- Records shown:
○ ○ ○ ○ ○
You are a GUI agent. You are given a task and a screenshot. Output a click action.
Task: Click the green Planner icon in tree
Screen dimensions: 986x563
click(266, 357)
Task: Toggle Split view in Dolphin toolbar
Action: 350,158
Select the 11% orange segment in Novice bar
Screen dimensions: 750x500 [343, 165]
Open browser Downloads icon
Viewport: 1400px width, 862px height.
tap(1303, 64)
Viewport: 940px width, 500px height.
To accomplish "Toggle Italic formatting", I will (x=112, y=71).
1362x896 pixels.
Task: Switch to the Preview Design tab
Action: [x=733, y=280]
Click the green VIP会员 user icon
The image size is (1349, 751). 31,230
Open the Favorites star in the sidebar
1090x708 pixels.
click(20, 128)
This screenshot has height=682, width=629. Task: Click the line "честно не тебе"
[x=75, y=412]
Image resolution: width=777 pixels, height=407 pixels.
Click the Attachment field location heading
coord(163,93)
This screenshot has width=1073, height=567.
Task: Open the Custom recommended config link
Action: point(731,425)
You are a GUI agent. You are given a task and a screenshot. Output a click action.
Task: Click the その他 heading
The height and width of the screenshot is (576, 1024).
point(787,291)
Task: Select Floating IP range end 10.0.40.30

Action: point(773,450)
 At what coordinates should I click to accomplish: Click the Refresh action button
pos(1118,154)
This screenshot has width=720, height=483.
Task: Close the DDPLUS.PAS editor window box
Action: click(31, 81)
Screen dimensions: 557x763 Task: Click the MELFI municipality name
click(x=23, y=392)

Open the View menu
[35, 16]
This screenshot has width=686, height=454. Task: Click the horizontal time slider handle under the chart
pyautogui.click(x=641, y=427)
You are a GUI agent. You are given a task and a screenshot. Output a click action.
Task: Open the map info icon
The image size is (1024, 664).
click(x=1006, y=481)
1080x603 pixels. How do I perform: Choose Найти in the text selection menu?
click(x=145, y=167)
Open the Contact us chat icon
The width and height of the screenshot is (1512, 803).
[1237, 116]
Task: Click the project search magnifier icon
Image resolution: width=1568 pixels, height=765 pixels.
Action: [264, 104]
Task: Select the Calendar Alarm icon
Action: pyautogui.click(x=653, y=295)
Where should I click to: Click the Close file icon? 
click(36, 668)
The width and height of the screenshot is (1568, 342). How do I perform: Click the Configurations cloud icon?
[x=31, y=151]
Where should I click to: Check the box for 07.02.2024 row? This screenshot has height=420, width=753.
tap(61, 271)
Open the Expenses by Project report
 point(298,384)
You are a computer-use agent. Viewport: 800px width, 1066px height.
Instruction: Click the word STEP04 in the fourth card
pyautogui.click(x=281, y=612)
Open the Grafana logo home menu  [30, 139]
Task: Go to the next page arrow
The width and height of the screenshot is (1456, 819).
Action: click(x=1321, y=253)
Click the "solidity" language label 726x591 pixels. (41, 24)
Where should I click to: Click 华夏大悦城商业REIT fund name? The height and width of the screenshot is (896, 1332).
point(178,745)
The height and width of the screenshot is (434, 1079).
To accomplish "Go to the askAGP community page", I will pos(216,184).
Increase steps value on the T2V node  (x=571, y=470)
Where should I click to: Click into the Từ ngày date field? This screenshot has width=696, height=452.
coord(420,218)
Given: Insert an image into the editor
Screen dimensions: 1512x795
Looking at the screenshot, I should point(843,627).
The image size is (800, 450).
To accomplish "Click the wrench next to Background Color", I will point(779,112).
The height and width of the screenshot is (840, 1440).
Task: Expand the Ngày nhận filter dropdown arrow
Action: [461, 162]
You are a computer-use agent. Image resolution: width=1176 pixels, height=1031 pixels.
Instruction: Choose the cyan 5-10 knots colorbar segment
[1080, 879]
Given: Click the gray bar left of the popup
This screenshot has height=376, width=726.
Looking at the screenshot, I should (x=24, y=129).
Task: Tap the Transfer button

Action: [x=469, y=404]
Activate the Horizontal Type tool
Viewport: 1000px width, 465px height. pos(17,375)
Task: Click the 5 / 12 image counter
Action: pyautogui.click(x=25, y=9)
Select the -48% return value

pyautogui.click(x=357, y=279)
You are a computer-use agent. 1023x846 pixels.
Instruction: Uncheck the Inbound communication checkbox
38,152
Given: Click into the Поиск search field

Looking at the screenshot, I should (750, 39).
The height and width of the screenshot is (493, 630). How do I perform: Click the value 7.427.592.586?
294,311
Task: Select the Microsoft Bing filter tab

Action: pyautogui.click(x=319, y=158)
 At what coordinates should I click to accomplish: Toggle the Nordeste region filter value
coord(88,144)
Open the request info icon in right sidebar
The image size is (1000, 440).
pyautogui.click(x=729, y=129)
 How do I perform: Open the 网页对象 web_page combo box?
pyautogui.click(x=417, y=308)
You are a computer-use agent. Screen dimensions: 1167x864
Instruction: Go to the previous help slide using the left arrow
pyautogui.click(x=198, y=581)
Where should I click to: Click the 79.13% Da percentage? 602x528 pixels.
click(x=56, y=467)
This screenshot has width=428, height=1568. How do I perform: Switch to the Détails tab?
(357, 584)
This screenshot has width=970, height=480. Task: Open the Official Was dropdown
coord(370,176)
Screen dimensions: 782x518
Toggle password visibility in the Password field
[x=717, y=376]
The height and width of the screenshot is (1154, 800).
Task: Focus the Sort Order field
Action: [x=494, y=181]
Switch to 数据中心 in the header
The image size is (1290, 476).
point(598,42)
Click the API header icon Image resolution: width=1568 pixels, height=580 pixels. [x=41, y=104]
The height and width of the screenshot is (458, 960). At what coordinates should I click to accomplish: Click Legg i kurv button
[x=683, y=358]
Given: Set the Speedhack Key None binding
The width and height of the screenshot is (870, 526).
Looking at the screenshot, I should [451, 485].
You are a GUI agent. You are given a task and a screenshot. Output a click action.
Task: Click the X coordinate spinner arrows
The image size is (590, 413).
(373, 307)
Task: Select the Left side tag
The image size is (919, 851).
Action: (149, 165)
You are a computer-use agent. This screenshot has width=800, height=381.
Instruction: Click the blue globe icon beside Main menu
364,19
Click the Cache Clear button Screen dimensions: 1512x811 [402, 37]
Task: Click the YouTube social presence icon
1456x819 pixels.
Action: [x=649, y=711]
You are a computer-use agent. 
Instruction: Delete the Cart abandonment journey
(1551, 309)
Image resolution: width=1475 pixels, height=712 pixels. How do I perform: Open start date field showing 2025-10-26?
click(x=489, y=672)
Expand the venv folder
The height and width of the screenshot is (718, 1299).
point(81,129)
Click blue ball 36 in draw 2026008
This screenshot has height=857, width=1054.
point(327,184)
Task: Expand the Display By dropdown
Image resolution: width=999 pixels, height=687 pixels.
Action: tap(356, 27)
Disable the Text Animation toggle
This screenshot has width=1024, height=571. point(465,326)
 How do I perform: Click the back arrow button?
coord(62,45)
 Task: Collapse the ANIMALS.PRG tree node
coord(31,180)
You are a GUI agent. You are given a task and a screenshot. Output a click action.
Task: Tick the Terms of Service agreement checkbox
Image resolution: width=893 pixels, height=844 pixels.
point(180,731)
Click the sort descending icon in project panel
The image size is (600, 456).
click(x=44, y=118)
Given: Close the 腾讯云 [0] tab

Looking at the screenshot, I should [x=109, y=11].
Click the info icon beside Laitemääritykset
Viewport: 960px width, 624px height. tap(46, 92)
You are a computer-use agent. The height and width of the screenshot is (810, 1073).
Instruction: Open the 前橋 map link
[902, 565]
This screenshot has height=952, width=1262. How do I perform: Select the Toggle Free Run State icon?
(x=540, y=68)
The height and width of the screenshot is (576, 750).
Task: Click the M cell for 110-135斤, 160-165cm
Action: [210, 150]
○ ○ ○ ○ ○
- Stated problem:
Format the records from the line containing "This screenshot has height=952, width=1262." through the end of the records as a Markdown table with two columns, Row and Record line, numbering each row and leaving out any blank lines.

- Final result:
| Row | Record line |
|---|---|
| 1 | This screenshot has height=952, width=1262. How do I perform: Select the Toggle Free Run State icon? |
| 2 | (x=540, y=68) |
| 3 | The height and width of the screenshot is (576, 750). |
| 4 | Task: Click the M cell for 110-135斤, 160-165cm |
| 5 | Action: [210, 150] |